Honasan hails Ombudsman’s move to testifyBy Michael Lim Ubac
Philippine Daily Inquirer
MANILA, Philippines—Ombudsman Conchita Carpio Morales’ swift decision to heed the Senate impeachment court’s subpoena drew an unexpected praise from a senator-judge.
“It means that the good Ombudsman looks at this with a proper constitutional perspective. She recognizes the mandate and the power of the impeachment trial court,” said Sen. Gregorio Honasan in a phone interview with the Inquirer.
Carpio Morales, along with four others, is scheduled to take the witness stand when the impeachment trial of Chief Justice Renato Corona resumes on Monday.
Not known for extending compliments, Honasan was generous in his praise of Carpio Morales for honoring the subpoena although she could have invoked the constitutional independence of the Office of the Ombudsman.
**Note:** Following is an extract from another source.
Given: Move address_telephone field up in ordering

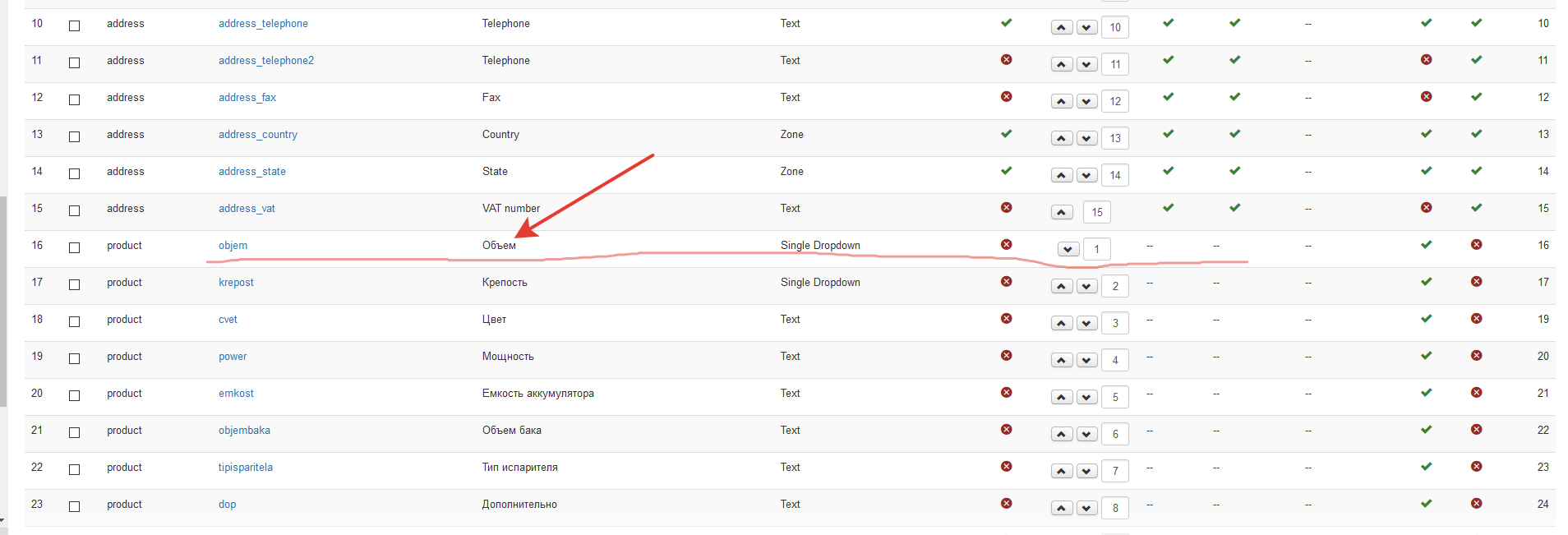Looking at the screenshot, I should click(1062, 27).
Aside from Carpio Morales, complainants Rep. Walden Bello, losing 2010 senatorial candidate Risa Hontiveros, Harvey Keh and Emmanuel Tiu Santos have been summoned by the Senate in connection with the so-called $10-million dollar accounts purportedly belonging to the Chief Justice.
The Ombudsman had earlier asked Corona to respond to the allegation of the complainants that he kept foreign currency deposits.
Corona has repeatedly denied the allegation but refused to reply, saying the Ombudsman had no jurisdiction over him because of his constitutional status as an impeachable official.
Corona, however, has finally agreed to testify at the trial.
Honasan said he was “pleasantly surprised” by the decision of Corona to heed the clamor of senator-judges and the public for him to testify at his own trial.
“We’ve been making calls from the very start that he should voluntarily testify. There were mixed signals from the defense, so this is very positive and welcome,” said Honasan.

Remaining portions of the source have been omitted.